> _Text block_
——————————
While some of the moments Claude revisits are mundane, many others catalog the highs and lows of his seven-year relationship with the beautiful, morbid, melancholic Catrine, which ended recently. Gradually, it is revealed that Claude seems to have been responsible for Catrine's death on a trip to Glasgow when the flame of a gas heater in their room went out while she was asleep, as he noticed this on his way to a meeting, but chose not to wake her, as she was smiling in her sleep, and, for once, looked happy and peaceful. However, after admitting this to his friend Wiana, Claude immediately says he was lying, and the flame went out after he left. Regardless, after Catrine's death, Claude comes to the painful realization that, not only could he not live with her, he cannot live without her, and attempts suicide.

After an hour, the researchers conclude they have lost Claude for good. When they leave the lab, however, they find his body on the grass at Crespel—shot through the heart. Seemingly, reliving his suicide attempt broke the chaotic loop in which he was stuck and freed him from the time machine. The researchers carry his mortally wounded body inside, and Claude struggles to speak, a single teardrop falling down his cheek. (Whether or not Claude's "second" suicide attempt resulted in his death is left ambiguous.)
——————————
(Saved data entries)
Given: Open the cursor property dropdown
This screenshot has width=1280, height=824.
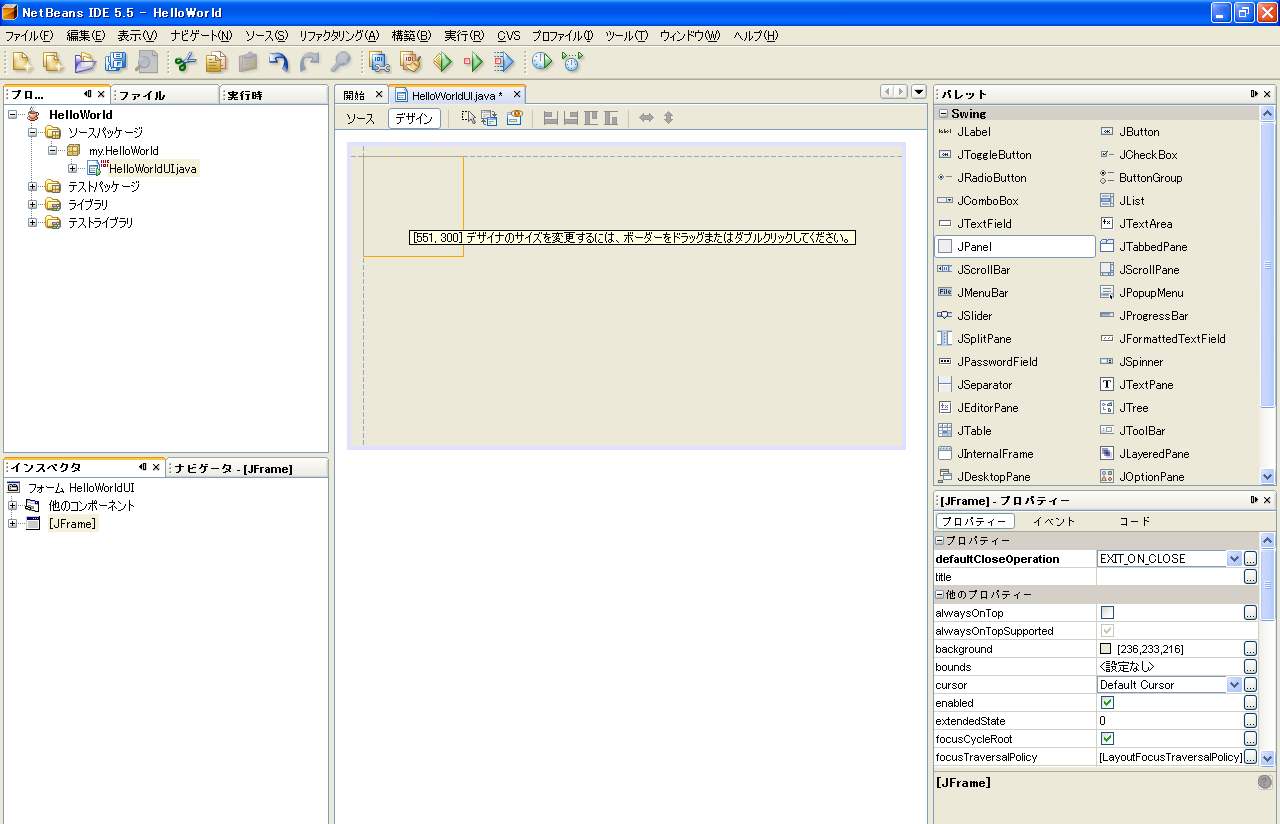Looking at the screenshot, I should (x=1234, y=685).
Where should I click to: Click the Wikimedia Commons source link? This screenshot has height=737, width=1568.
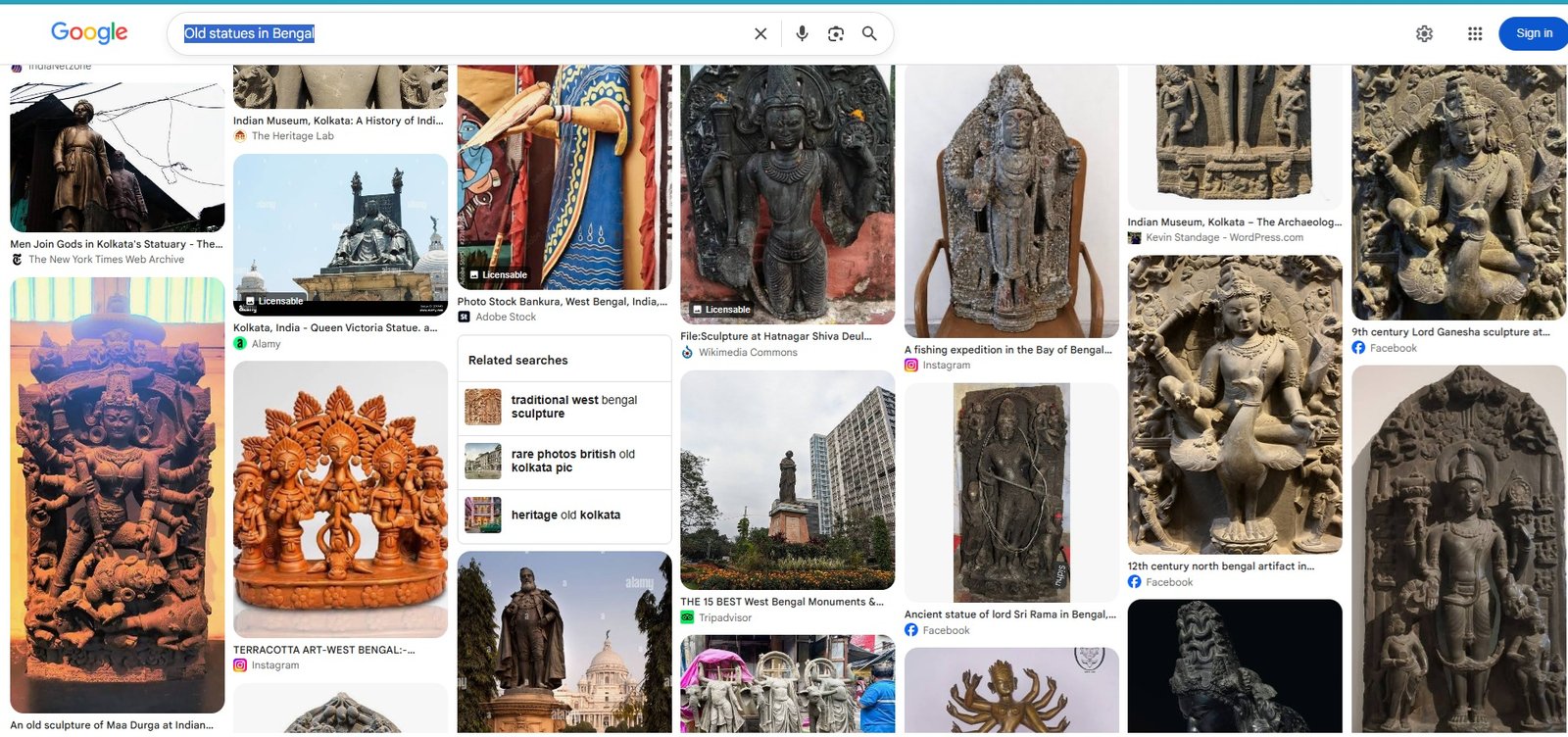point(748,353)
——————————
Do these statements agree with the plot summary? Answer yes or no for each, and quote the words of the summary that decide it.
1. Catrine died during a trip to Glasgow.
2. Claude and Catrine were together for five years.
3. When the researchers leave the lab, they find Claude's body on the grass at Crespel.

> _Written answer_
1. Yes: "Catrine's death on a trip to Glasgow"
2. No: "his seven-year relationship with the beautiful, morbid, melancholic Catrine"
3. Yes: "When they leave the lab, however, they find his body on the grass at Crespel"